Comment les messages de Bayside peuvent contribuer à nous éclairer…

Saint Michel Archange le 21 août 1974 : « Satan a maintenant entre les mains beaucoup de positions dirigeantes dans la maison de Dieu, dans la Ville Éternelle de Rome. Des traîtres entourent votre Vicaire. Ses souffrances sont grandes. Ils ont déjà choisi son successeur. »

La Vierge Marie le 6 avril 1977 : «Comme je vous l'ai déjà dit dans le passé, l'homme du nom de Benelli a paru à Rome pour s'immiscer auprès du Siège de Pierre et pour amener la domination complète du 666 sur le siège de Pierre !... Mes enfants, on tente de destituer  votre Vicaire, le Pape Paul, du siège de Pierre! Lisez les messages, les précédents messages du ciel, et instruisez-vous de leur lecture ! »

Une photo miraculeuse prise avec un appareil polaroid, il y a plus de deux ans, au lieu de pèlerinage de Bayside, pendant les heures de prière publique réparatrice, est une documentation photographique tout-à-fait extraordinaire pour la nomination de Benelli au cardinalat. La photo, qui se développe aussitôt après la prise de vue, devant de nombreux témoins, ne montra pas la statue et les gens en prière, mais un portrait du substitut à la secrétairerie d'état à cette époque, l'archevêque Monseigneur Benelli !

[En réalité, la Vierge voulait dire que Benelli allait placer le « pire antipape de l'histoire » sur le Siège de Pierre. Telle était la signification de la phrase « amener le règne du 666 à Rome ». Car ce Benelli fait partie des conjurés qui ont installé Wojtyla. Comme l'ont expliqué les exorcismes suisses, ce prélat était franc-maçon de notoriété, « dénoncé par les âmes privilégiées », donc il ne pouvait « s'élever au pontificat », car cela eût attiré les soupçons.] Note de J. Bte André.

Cette photo miraculeuse fut reproduite dans le livre de Frère Vincent de Paul T O S F : « The abominations of désolations : Anti-Christ is here now ! » (Les abominations des désolations : L'Antéchrist est arrivé), qui a paru aux U.SA. Le 15 août 1975. La première page de ce livre porte la marque de Copyright : « © Brother Vincent de Paul T O S F, 1975 ».

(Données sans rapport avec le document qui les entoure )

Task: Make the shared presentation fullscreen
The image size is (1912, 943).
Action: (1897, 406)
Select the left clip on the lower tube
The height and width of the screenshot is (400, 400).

Ce qu'il y a de surprenant sur cette photo c'est que la même photo fut reproduite deux ans plus tard, à l'occasion de la nomination de Benelli au cardinalat, dans l'Osservatore Romano ! [Cette photographie miraculeuse est effectivement très surprenante et porte un coup aux détracteurs de Bayside, une fois de plus. On s'expliquerait mal que le démon puisse, deux ans à l'avance, faire apparaître la photographie qui allait être publiée dans l'Osservatore Romano ; cela va certainement au-delà de ce qu'il connaît et peu deviner.  (J.-B. A.)]

 

Les deux photos se ressemblent à s'y méprendre, si bien que personne ne croirait qu'il s'agit d'une photo d'origine surnaturelle et d'une autre d'origine naturelle. …

Puis on fit célébrer par  le faux ou le vrai ( ?) Pape Paul VI à la basilique Saint-Pierre une messe commémorative pour le Pape Jean XXIII devant le Corps Diplomatique, des membres de la curie et des invités d'honneur.

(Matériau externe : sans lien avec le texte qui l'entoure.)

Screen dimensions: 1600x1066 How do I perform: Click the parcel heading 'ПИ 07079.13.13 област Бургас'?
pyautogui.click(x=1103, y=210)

C'était sans doute une façon de fournir un document prouvant que… que le Pape Paul VI était encore là, et maintenant en activité, et par là-même que lui seul avait pu convoquer le consistoire et nommer Benelli cardinal.

Les louanges largement répandues de la soi-disant fidélité de Benelli au Pape Paul VI, que fit le pape-imposteur pendant le consistoire public, eurent visiblement deux objectifs :

Premièrement il devait être apporté par le « pape » lui-même ( ?) un document prouvant qu'en aucun cas on ne travaillait derrière son dos et contre sa volonté à la curie, qu'au contraire toutes les directives et tous les décrets de Rome qui étaient visiblement en contradiction avec la tradition doctrinale immuable, venaient réellement du pape lui-même.

Deuxièmement, les flatteries pénétrantes que le « pape » adressa à Benelli devaient sans doute donner l'impression que Benelli était l'homme de confiance du Pape Paul VI en tant que successeur sur le siège de Pierre.

C'est un but semblable que servit sans doute également l'allocution de Benelli à son installation à Florence, dans laquelle il dit : « Il me semble venir à vous les mains vides. Mais j'ai un modèle qui sera toujours sous mes yeux comme un éclatant idéal : le Pape Paul VI qui pendant de nombreuses années de conversation presque quotidienne m'a enseigné comment il faut servir l'Église. En toute modestie, je vais essayer de tenir compte de ses agissements dans les miens et de vous faire ainsi participer à son charisme en tant que Pasteur de l'Église universelle, comme cela m'a été donné en partage ces dix dernières années. Si je réussis à vous faire un peu de bien et à vous aider à devenir meilleurs, ce sera un mérite du pape qui me l'aura enseigné.» (L'Osservatore Romano, édition hebdomadaire en langue allemande du 22 juillet 1977).

Peut-on imaginer plus grand contraste entre les paroles et les actes d'un homme ? Que disait donc la Sainte Vierge à Bayside ?

« Giovanni Benelli, quel chemin as-tu pris ? Tu es sur le chemin de l'Enfer et de la damnation ! » -

« Mais ceux à qui il a fait confiance l'ont trompé, ont complètement établi leur domination sur sa mission. » -

« Trois hommes dirigés par Satan ! »

« Ces directives ne sont pas écrites de la plume du Pape Paul VI. Elles sont écrites de la plume de Benelli et de Villot ! » -

« Il me faut maintenant faire savoir que ces changements, les changements qui donnent de mauvais fruits, ne vous ont pas été donnés par le Saint-Esprit et par votre vicaire le Pape Paul VI. C'est le filet jeté par Satan. Beaucoup sont actuellement des marionnettes ; les ficelles sont tirées par Benelli, Villot, Casaroli et leurs partisans ! »

« Ceux à qui il (Paul VI) a fait confiance se sont tournés contre lui, ont mangé à sa table, avaient joui de sa confiance, pour le tromper ensuite ! » -« Beaucoup de choses qu'on prétend venir du Saint-Père ne viennent pas de lui, mais de ceux qui l'entourent, qui sont actuellement complètement au pouvoir ! » -

 

Note du blog : Il faut prier pour le retour du saint Père  PAUL VI.  Ayons confiance en la Divine Providence, son retour est pour bientôt. Ave Maria UDP

Inspiré de : L’IMPOSTURE DU SIÈCLE…  ( Jean Baptiste André )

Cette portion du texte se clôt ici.